Coğrafyanın bütününde olduğu gibi, bu alanda da en eski yazılar yine İlkçağ Yunan dönemine aittir. Örneğin, aynı zamanda tarihçi olan Heredothos’un MÖ5. yüzyıldaki yazıları, özellikle Nil Deltası’nın nasıl oluştuğunu ele alan açıklamaları tarihi coğrafyanın ilk örneği veya ilk habercisi sayılabilir. Yine aynı şekilde Ortaçağ İslam coğrafyacılarının eserlerinde de İlkçağ coğrafyacılarının eserlerinden alıntılar bulunmaktadır.

İlkçağ’da olduğu gibi Ortaçağ’da da müelliflerin günümüzdeki gibi tek bir bilim dalında değil de birçok sahada çalışması, tarihi coğrafyanın biraz daha ileri gitmesine yol açmıştır. Örneğin, Yakut (ö. 1229) eserlerinde tarih ile coğrafya arasında yakın bir ilişki bulunduğunu ileri sürmüştür. Ömeri (ö. 1349) tarafından telif edilen ‘Mesalikü’l-ebsar fi memaliki’l-emsar’ adlı ansiklopedik eser, tarih ile coğrafya konularına ayrılmıştır. Hemedani’nin (ö. 1318) ‘Cami’ut-tevarih’ adlı eseri, tarihi coğrafya sahasında da bilgiler içerir.

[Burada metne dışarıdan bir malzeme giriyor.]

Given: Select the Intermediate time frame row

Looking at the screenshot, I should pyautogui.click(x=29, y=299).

İslam bilim adamlarından Biruni (973-1050) tarafından kaleme alınan, “Kitab-ı Tahkik ma li’l-Hind” isimli kitap, bu anlamda da önemli bir çalışma sayılmalıdır. Biruni bu eserde, Hint tarih ve kültüründen başka Hint alt kıtasının oluşumu, stratigrafik yapı, fosiller, deniz kabukları topraktaki ve iklimdeki değişimler hakkında da önemli bilgiler vermiştir. Tarihi bölgesel çalışmalar en iyi ve en eski coğrafi geleneği sergilemektedir. 17. yüzyılda Cluverius tarih öncesi Almanya ve İtalya hakkında son derece kayda değer ve başarılı bir şekilde, İlkçağ’ın klasikleri bilgisi ile alan bilgisini sentezlemiştir. Tarihi bölgesel uzmanlaşma konusu ‘Forschungen zur Deutschen Landes und Volkskunde’ de çok iyi bir şekilde ifade edilmiştir.

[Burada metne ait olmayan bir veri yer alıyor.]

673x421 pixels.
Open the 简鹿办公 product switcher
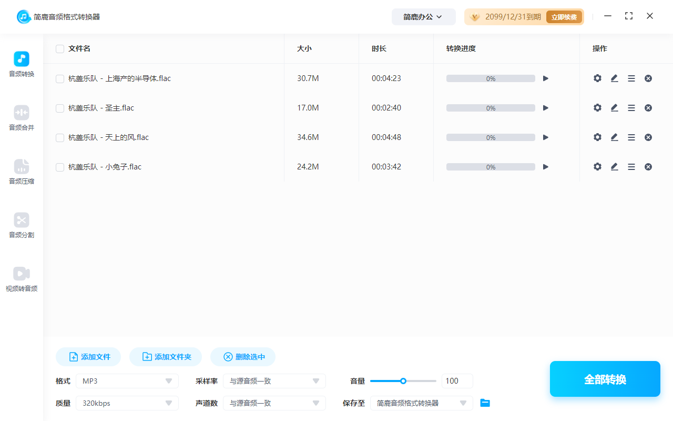pyautogui.click(x=423, y=16)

Dünya’da ilk kez Edward Wells tarafından yazılan bir kitaba, ‘tarihi coğrafya’ adının verilmesi, tarihi coğrafya için bir başlangıç sayılmaktadır. 1701 yılında Edward Wells (1667-1727) tarafından hazırlanan ‘A Treatise of Antient and Present Geography’ adlı kitap ile -tarihi coğrafya ismi kullanılmadan- tarihi coğrafya çalışmalarının başladığı kabul edilir. Yine O’nun ‘Historical Geography of the *New Testament* (1708)’ ve üç ciltten oluşan ‘Historical Geography of the *Old Testament* (1710, 1711, 17129)’ kitabı, tarihi coğrafya adını taşıyan ilk kitaplardır. Old Testament (Eski Ahit) ve New Testament (Yeni Ahit) olarak bilinen kitaplar, Hıristiyanlık için kutsal kabul edilen “Kitab-ı Mukaddes”i oluşturan dini metinlerdir. Kitab-ı Mukaddes’in ilk bölümünü oluşturan ve Tevrat ve Zebur’u da kapsayan 39 kitaba Eski Ahit; 27 bölümden oluşan ve Matta, Markos, Luka ve Yuhanna incillerini kapsayan ikinci bölüme de Yeni Ahit adı verilmektedir. Bu alanda Wells’ten sonraki diğer önemli bir çalışma Karl Spruner’in (1803-1892) 1846 yılından 1853 yılına kadar yayınlanan ‘Historisch-Geographischer Hand-Atlas’ isimli eseri olmuştur.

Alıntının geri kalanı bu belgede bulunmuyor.